How do price comparison websites organize products from different retailers?

I’m trying to understand how price comparison sites work on the frontend side. My main question is about how these platforms manage to show the same product from multiple stores on one page.

Here are my main questions:

  • Do these sites maintain their own product catalog with images and details, then use web scraping to find matching items across different retailers using product names or SKU numbers?

  • Or do they scrape retailer websites first and then use database queries to group similar items together without having a pre-built product database?

I’m working on a similar project and want to understand the best approach for matching products across different online stores. Any insights would be really helpful!

Interesting thread! Quick question though - what happens when retailers change their urls or restructure their sites? Do these comparison platforms constantly update their scraping logic? Also, have you thought about using product apis instead of scraping? Might be more reliable even if fewer stores offer them.

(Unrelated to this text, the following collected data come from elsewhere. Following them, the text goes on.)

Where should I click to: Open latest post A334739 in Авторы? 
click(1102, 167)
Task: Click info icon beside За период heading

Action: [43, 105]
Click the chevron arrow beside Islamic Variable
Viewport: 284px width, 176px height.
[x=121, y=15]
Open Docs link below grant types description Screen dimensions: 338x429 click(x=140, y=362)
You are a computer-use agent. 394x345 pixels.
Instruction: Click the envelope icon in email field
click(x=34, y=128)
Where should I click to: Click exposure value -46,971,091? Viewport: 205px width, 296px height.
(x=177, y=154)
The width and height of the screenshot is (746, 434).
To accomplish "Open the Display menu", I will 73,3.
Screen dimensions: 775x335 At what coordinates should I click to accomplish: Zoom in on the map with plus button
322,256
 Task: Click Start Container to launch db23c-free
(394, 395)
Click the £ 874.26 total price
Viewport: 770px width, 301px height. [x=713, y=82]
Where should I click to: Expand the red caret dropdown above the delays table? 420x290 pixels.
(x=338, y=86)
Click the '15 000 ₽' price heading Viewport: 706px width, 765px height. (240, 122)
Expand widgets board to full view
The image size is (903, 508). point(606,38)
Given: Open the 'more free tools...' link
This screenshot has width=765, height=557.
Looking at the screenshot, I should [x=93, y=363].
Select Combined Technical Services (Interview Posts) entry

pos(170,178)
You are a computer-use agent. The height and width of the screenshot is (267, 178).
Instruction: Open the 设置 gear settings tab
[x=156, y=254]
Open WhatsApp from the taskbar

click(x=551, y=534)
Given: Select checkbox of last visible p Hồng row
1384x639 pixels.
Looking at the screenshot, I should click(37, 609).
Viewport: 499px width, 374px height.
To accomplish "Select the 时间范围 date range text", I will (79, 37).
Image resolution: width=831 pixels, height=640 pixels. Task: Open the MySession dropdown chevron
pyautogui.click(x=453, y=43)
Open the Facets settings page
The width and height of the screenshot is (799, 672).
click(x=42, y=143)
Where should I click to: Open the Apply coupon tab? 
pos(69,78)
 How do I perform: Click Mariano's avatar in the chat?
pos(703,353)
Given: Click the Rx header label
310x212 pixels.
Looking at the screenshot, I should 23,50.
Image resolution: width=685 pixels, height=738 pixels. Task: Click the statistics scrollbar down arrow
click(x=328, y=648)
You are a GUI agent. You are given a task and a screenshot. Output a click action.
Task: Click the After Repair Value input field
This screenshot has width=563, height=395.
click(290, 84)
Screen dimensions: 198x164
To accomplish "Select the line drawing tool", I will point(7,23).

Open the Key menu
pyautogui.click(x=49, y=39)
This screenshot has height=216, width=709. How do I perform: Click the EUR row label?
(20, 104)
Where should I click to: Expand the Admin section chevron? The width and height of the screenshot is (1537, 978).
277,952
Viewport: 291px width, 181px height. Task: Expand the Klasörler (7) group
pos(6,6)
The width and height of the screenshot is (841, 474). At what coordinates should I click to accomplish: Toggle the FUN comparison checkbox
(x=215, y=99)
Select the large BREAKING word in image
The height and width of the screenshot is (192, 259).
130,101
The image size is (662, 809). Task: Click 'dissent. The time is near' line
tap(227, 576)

Most price comparison sites I’ve worked with use both methods you mentioned. They start with a core product database—standardized info and images from manufacturer partnerships or data providers. Then they match products using UPCs and part numbers when scraping retailer sites. For products without clear identifiers, they use machine learning to parse titles and descriptions, plus human reviewers handle the tricky cases. The big challenge is data normalization since retailers describe the same product differently. You need standardized attributes to make comparisons work.

from my experience building something similar, most sites scrape first then group products after. it’s easier to build that way, even if it’s less efficient. you can use fuzzy string matching on product titles and compare prices within groups. the tricky part is handling variants like different colors or sizes - they shouldn’t be grouped together but algorithms often mess this up.